Major airlines like American Airlines and United Airlines have responded by downsizing in an effort to reduce their spending and generate higher fares.
American has promised to shrink its U.S. capacity by up to 12 percent in the fourth quarter, while United has said it will cut its fourth-quarter mainline capacity by up to 16.5 percent.
Airlines also have angered travelers by introducing fees for items and services like in-flight refreshments, baggage checks and even pillows that once were complimentary.
But it is not just passengers who will share the pain. The entire travel industry will feel the effects, online travel leaders say.
"We would expect the capacity cuts coming up in Q3 and Q4 to continue to push air fares higher, putting ongoing pressure on ticket volumes," Mike Adler, chief financial officer at Expedia, said during a conference call in July.

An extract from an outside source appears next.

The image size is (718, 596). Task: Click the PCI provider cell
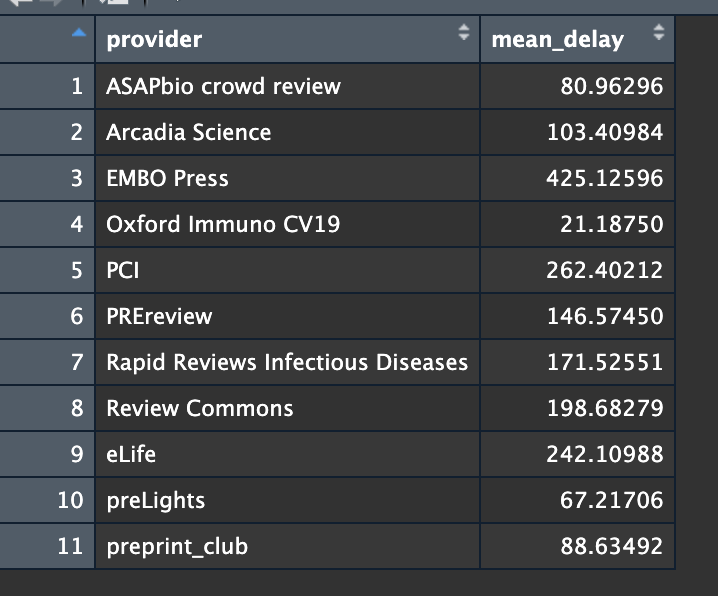pos(123,270)
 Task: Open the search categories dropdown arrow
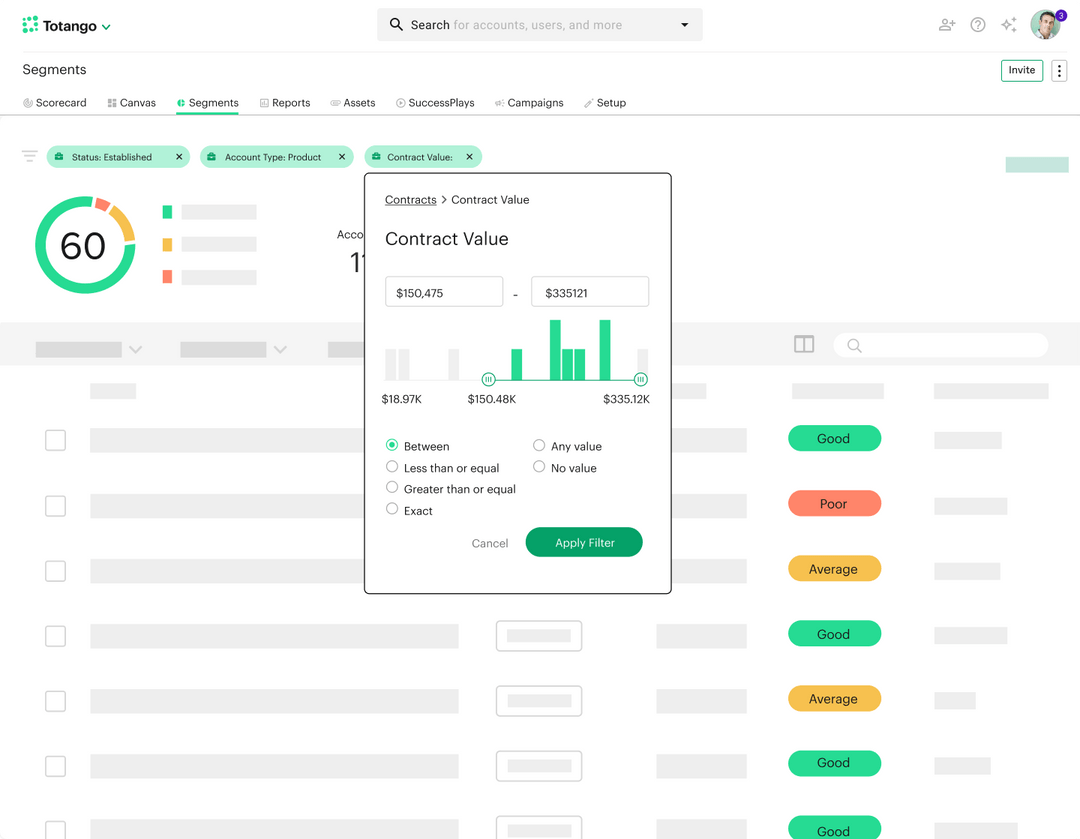click(x=683, y=24)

Jerry Boyd, chief executive of Priceline, said during a conference call this week, "As most publicly traded travel companies have reported, economic uncertainty and high fuel prices are affecting the broad travel market, and significant airline capacity reductions in the fall will also have a negative impact."
Wolk, the Susquehanna analyst, said the best defense against weakness in U.S. air travel bookings was to diversify operations.

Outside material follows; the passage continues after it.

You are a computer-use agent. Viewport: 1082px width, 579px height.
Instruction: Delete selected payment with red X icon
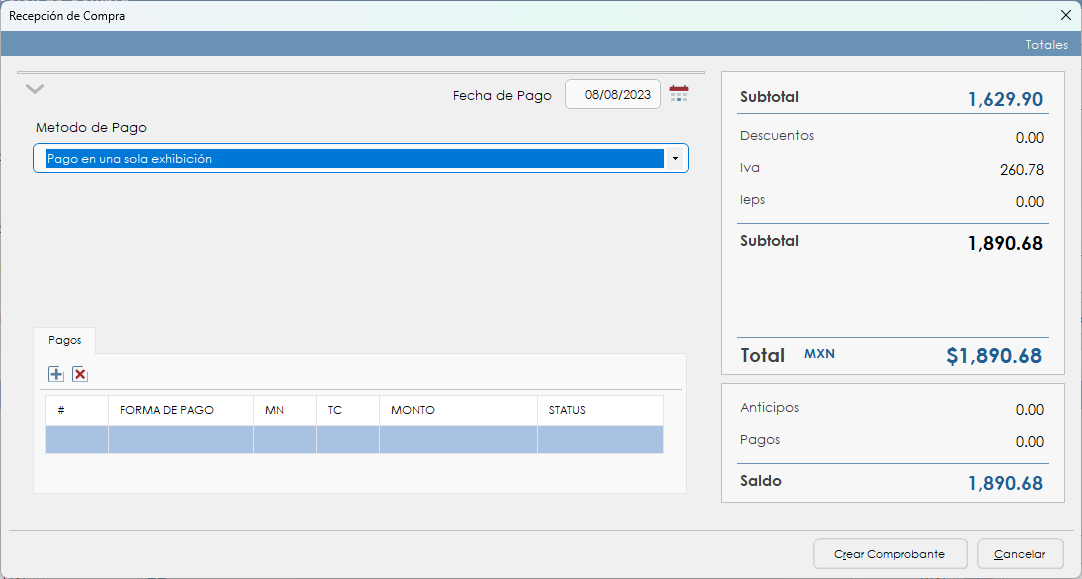click(80, 374)
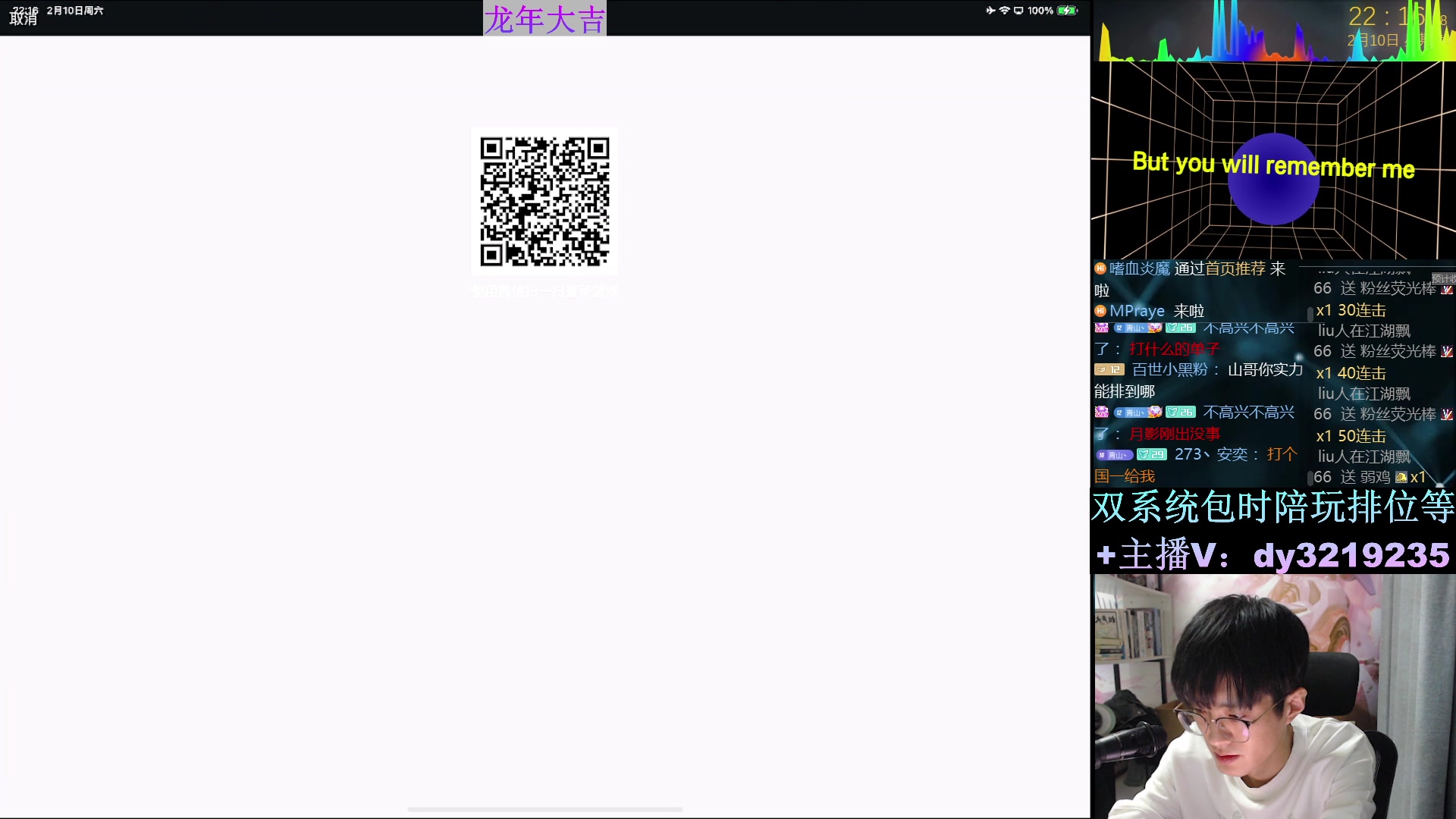
Task: Click the streamer webcam feed
Action: [x=1273, y=696]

U.S. travel companies that have operations across Europe and Asia, for example, are better insulated against trauma in the domestic market.

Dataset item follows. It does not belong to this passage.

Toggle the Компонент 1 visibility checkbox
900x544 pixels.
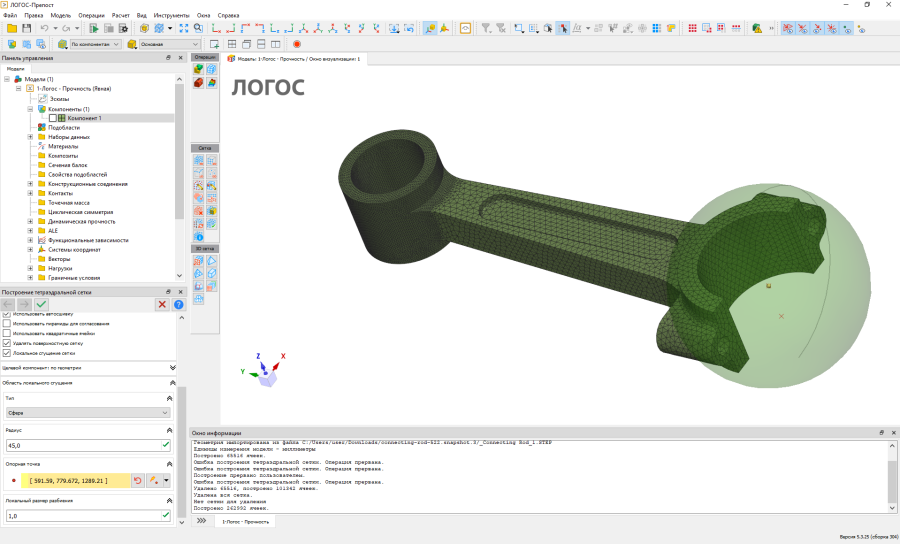click(x=53, y=118)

She added that Orbitz had a higher dependence on the U.S. market than Expedia and Priceline, saying that 80 percent of Orbitz's business was derived from domestic air bookings.
Expedia and Priceline each reported a net profit for the second quarter as well as growth in U.S. bookings. Orbitz, on the other hand, posted a quarterly net loss of $5 million on Wednesday and said its domestic bookings dipped 1 percent.
Orbitz's chief executive, Steve Barnhart, acknowledged that the company leaned heavily on U.S. air bookings.
But he said only 21 percent of Orbitz's revenue was driven by domestic leisure bookings.
Leisure routes will see more capacity cuts and fare increases than routes frequented by well-heeled business travelers, he said.
"I think the broader point is that the actual revenue we get from the markets that are being impacted by these capacity cuts is relatively modest compared with our overall business size," Barnhart said during an interview.
He said the company was diversifying its businesses further by beefing up its revenue from advertising and international bookings.
Barnhart said no one knew exactly how the capacity cuts by airlines would affect online travel agencies.
Travelers may decide to drive instead of fly, or they may try to find online bargains in lodging and entertainment to offset the higher air fares.
"How it flows through will depend a lot on how consumers will react," Barnhart said.
"Clearly there has to be some downward pressure on travel."